Hi Greg et al.,
Given an instance of an EPNODE struct defining a function, is there a way to find the name of the .cal file the function was defined in?
I’m particularly interested in doing this for EPNODEs in the MODCONT struct that stores modifiers for rcontrib, because the user might have multiple .cal files that give functions the same name but different definitions.
Thanks,
Nathaniel
Radiance avoids name collisions between same-named variables by giving each .cal file its own name space based on the file name. For example, “wood.cal” would append the context “wood” to every variable that is defined therein. So, if you examine the linked variable name, you should see the base file name context in those variables. Does this make sense?
Hi Greg,
I’m not sure I follow. For example, if I query the bin value expression “rbin” from reinhartb.cal:
MODCONT *mp;
fprintf(stderr, "%s\n", mp->binv->v.ln->name);
The result I get is:
rbin`RC.
Is `RC. a shorthand for reinhartb.cal? Or am I missing something here?
Nathaniel
What I said is true for variables defined in *.cal files loaded via Radiance primitives. The “rbin” parameter is defined on the rcontrib command line, so it gets the special name space defined by RCCONTEXT in rcmain.c, which is “RC.” Variables and functions in rayinit.cal and func.c are the only “global” names that are accessible from all contexts.
I see. So because the function is called from the command line, which could have several .cal files loaded by the -f command, all of those .cal files need to share the same namespace. Then if several of these .cal files use the same variable names, the most recently loaded one takes precedence?
I’m getting around this currently by assuming that the user provides a -f argument to rcontrib before each relevant -m argument, similar to how -p, -b, and -bn work. This seems consistent with what rfluxmtx does, but I guess there’s nothing to stop a user from putting all their -f arguments at the beginning when calling rcontrib directly.
Nathaniel
Yes, all defintions on the rcontrib command-line share the same context.

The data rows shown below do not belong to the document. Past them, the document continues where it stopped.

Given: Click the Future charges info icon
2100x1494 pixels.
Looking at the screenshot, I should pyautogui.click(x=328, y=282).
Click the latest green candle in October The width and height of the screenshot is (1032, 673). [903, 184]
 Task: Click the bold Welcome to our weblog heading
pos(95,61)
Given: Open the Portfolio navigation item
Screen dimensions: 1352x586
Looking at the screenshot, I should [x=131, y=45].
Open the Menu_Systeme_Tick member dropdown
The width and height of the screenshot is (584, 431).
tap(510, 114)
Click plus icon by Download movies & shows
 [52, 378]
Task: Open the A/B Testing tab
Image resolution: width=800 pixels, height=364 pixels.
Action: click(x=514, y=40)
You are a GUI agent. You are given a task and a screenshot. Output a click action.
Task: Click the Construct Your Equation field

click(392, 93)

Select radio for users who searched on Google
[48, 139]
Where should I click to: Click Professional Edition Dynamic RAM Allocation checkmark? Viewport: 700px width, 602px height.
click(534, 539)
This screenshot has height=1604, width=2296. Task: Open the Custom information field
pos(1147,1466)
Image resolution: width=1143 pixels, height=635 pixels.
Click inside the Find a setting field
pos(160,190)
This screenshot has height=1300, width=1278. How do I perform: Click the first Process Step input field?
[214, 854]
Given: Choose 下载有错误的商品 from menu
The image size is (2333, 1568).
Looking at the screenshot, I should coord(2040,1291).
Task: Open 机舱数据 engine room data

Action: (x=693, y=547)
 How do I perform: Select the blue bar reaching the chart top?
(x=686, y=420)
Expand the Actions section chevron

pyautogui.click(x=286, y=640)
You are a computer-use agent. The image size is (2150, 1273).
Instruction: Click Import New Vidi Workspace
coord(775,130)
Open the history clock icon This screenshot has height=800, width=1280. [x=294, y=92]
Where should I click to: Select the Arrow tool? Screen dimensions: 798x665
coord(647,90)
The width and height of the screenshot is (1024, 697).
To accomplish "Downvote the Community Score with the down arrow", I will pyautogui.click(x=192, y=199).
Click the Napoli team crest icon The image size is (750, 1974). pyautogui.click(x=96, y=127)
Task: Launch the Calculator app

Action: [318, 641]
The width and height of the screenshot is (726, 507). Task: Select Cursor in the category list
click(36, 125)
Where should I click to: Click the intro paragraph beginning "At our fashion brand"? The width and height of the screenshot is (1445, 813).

However, the later -f file arguments and -e expressions will override the earlier ones, usually with a warning if -w+ is set. It will not simply take the “most recent” definition on the command-line, since expressions are evaluated dynamically at run-time. To have different definitions for different rcontrib modifiers, you must use the -p option, and this is why I created it. It doesn’t take general expressions, only variable assignments. That way, you can have the same .cal file serve slightly different purposes by playing with -p parameters. This is how I handle left-handed coordinate systems in the various Klems and Reinhart bases for example.